== Task statement ==
Please copy the material below word for word, leaving out the pictures.

━━ Data listing ━━

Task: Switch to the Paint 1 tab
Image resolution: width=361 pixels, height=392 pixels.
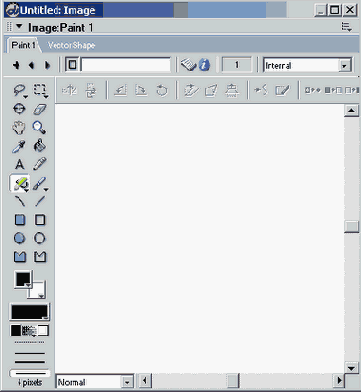Action: click(23, 45)
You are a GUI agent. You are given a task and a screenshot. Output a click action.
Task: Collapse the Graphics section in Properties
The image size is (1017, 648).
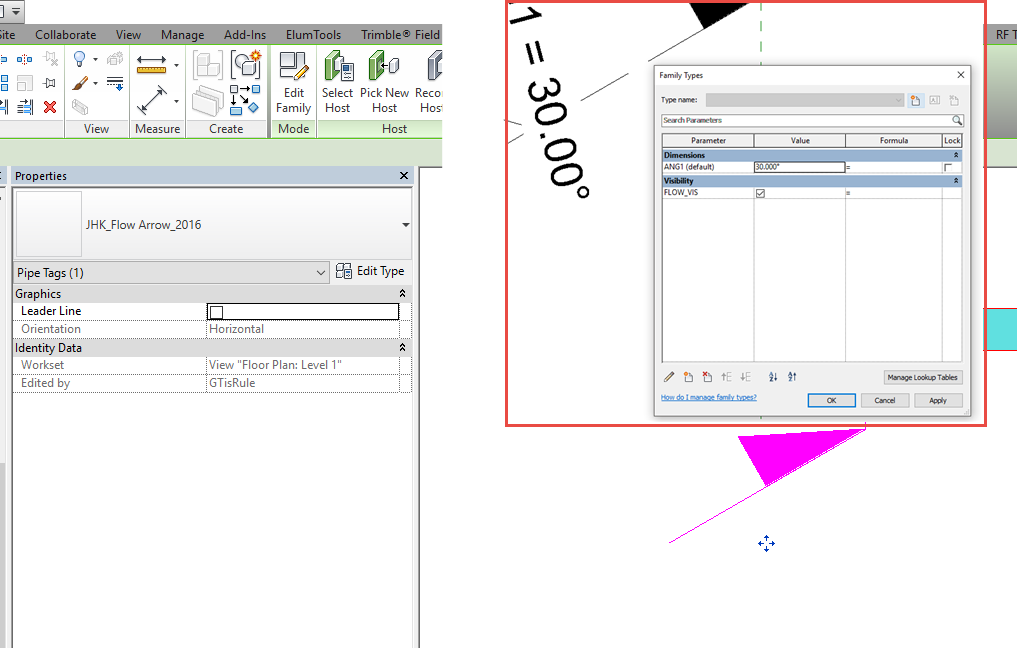point(402,293)
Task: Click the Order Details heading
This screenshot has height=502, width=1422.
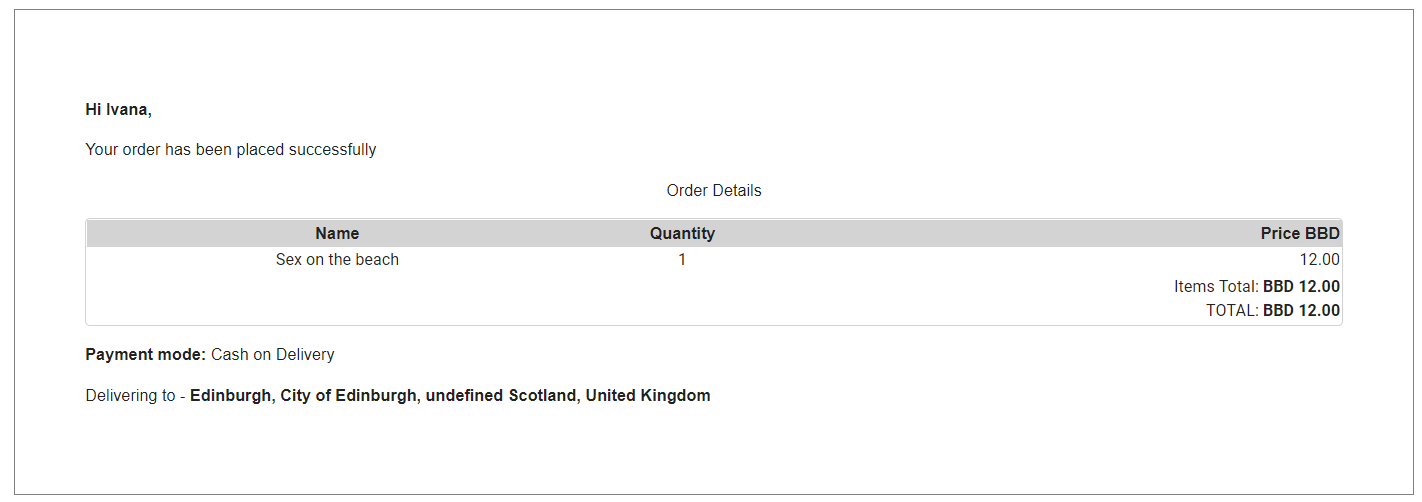Action: tap(713, 191)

━━━

== Written response ==
Task: Switch to the Paint 1 tab
Image resolution: width=361 pixels, height=392 pixels.
Action: click(23, 45)
You are a GUI agent. You are given a task and a screenshot. Output a click action.
Task: Collapse the Graphics section in Properties
The image size is (1017, 648).
point(402,293)
Task: Click the Order Details heading
This screenshot has height=502, width=1422.
Action: tap(713, 191)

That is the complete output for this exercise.